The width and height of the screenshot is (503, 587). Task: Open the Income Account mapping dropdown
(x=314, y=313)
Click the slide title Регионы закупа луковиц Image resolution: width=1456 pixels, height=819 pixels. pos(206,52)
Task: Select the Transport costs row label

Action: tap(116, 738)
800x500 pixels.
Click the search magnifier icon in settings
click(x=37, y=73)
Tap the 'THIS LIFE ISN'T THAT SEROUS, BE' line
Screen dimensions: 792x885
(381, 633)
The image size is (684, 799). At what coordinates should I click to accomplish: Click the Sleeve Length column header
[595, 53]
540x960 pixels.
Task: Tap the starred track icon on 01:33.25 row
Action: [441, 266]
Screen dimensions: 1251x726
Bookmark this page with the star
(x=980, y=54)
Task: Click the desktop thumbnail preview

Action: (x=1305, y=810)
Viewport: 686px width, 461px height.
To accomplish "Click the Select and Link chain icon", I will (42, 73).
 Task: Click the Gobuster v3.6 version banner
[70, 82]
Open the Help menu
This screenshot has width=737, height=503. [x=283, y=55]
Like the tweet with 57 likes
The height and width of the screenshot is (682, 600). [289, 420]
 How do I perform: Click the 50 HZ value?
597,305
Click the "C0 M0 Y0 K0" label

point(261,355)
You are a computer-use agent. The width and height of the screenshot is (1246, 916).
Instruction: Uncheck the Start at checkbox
+ + +
Action item:
The first line of the records and every line down to the line with "800x500 pixels." must be quoted exactly; leave out all else.

Task solution:
The width and height of the screenshot is (503, 587). Task: Open the Income Account mapping dropdown
(x=314, y=313)
Click the slide title Регионы закупа луковиц Image resolution: width=1456 pixels, height=819 pixels. pos(206,52)
Task: Select the Transport costs row label

Action: tap(116, 738)
800x500 pixels.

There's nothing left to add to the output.